L’argument ne convainc pas Robin Matta pour qui “Fret et Réseau se renvoient la balle”. Le représentant syndical verrait l’abandon du tri par gravité comme un désaveu des récentes annonces gouvernementales pour relancer le fret ferroviaire : “Ce système permet de traiter des volumes plus importants et de façon plus sécurisée. Le tri à plat demande de tirer les wagons sur un kilomètre, c’est beaucoup plus long et adapté pour des petites quantités. Faire ce choix reviendrait à faire du fret une niche pour quelques marchandises qui ne peuvent pas circuler en camion comme le chlore par exemple.”

Toujours pas de calendrier

Un tel choix irait en effet à l’encontre des annonces du gouvernement qui consacre cinq milliards d’euros de son plan de relance, soit près de la moitié de l’enveloppe dédiée aux transports, pour le fret ferroviaire. Emmanuel Macron disait vouloir le “redévelopper massivement” lors d’un discours le 14 juillet dernier. “Ce sujet est une priorité”, se contente de dire Christophe Mirmand, préfet de la région Provence-Alpes-Côte d’Azur. Mais pour l’État, le responsable de cet attentisme est bien… le groupe SNCF, qui est pourtant une entreprise publique. “Ce qu’il nous manque, c’est d’avoir un projet stratégique complètement assumé côté SNCF, l’État pousse pour cela”, explique Fabrice Levassort de la Dreal.

J’espère réaliser une table ronde d’ici la fin de l’année, je ne désespère pas.

Frédéric Vigouroux, maire PS de Miramas.

Hervé Martel note lui, avec des pincettes, un manque de volonté du gouvernement. “Peut-être qu’il n’a pas été suffisamment clair, la loi d’orientation des transports intérieurs désigne une autorité responsable du transport public de voyageurs mais aucune pour les marchandises. Donc peut-être que la lisibilité d’action est moindre”, affirme le président du GPMM.

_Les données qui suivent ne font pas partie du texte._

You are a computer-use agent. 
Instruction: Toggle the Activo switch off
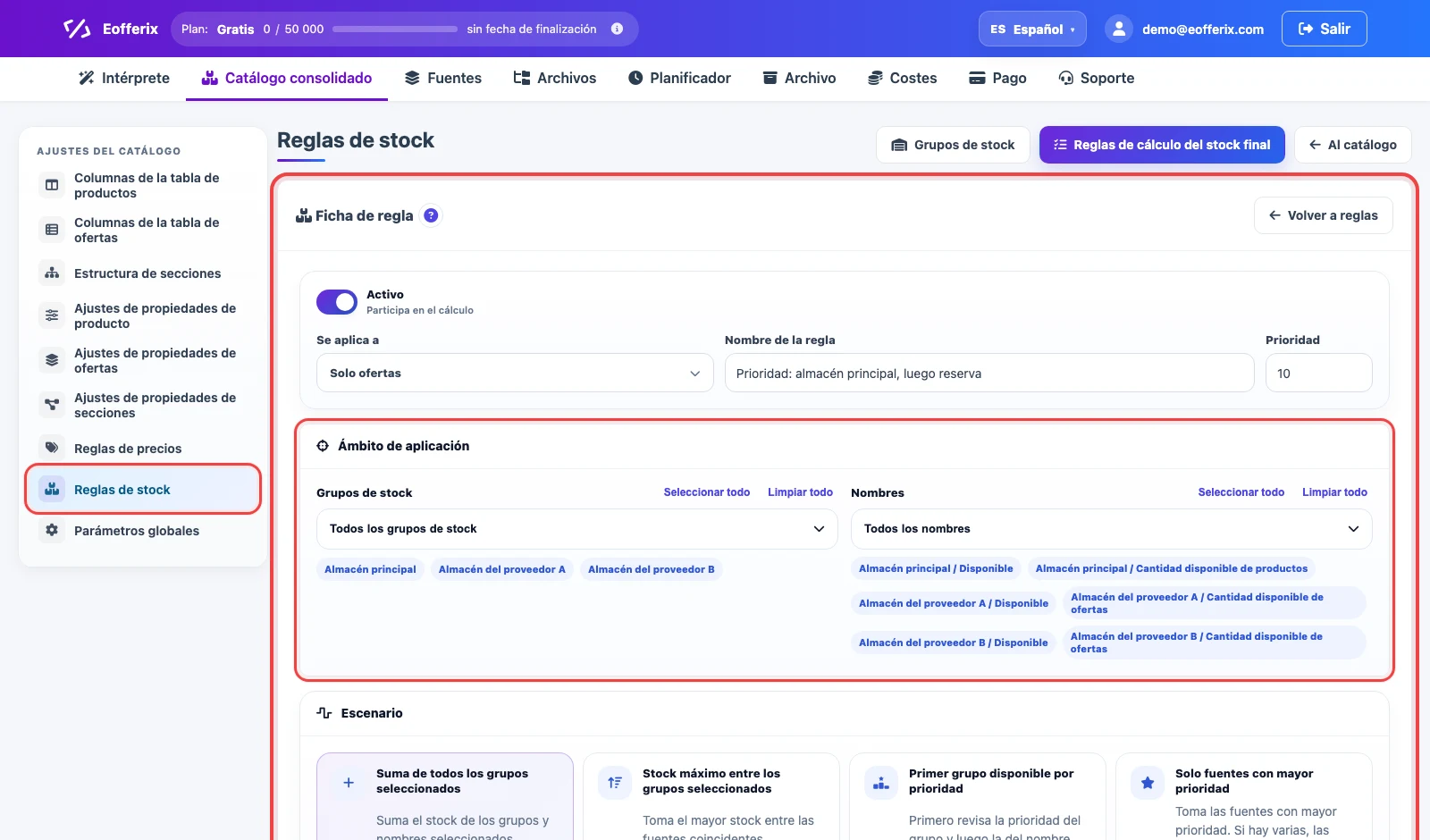coord(337,302)
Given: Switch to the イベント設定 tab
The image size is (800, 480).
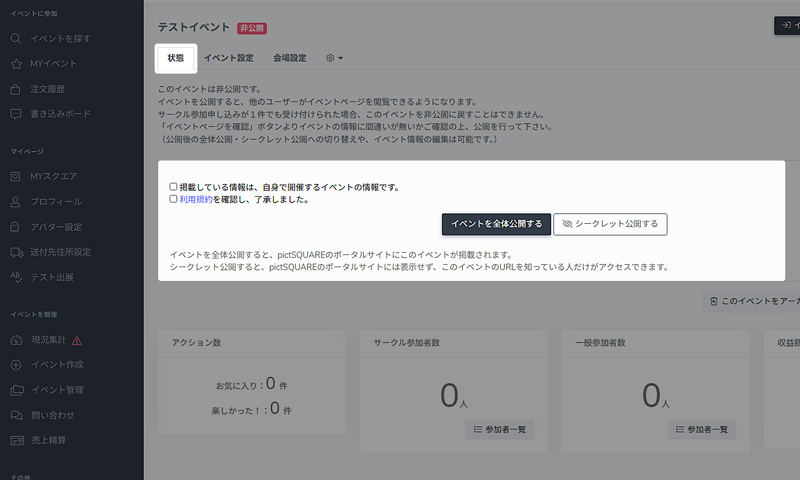Looking at the screenshot, I should pyautogui.click(x=228, y=58).
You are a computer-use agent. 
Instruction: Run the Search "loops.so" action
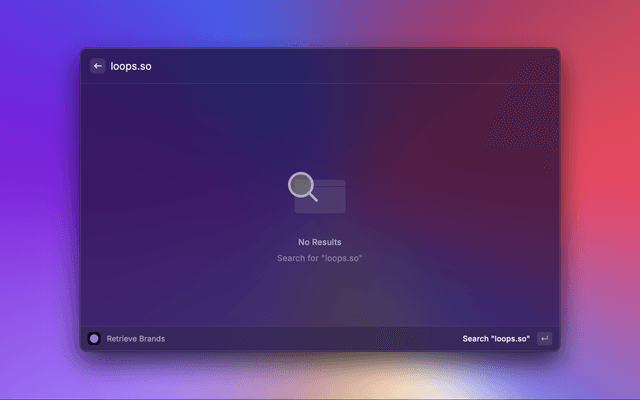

Reste à trouver le financement. La Dreal chiffre à 16 millions d’euros l’investissement pour la “régénération totale” du système de triage auxquels s’ajoutent quatre millions d’euros annuels de fonctionnement. Les autres scénarios, associant tri par gravité et à plat ou seulement la conservation de ce dernier étant moins chers.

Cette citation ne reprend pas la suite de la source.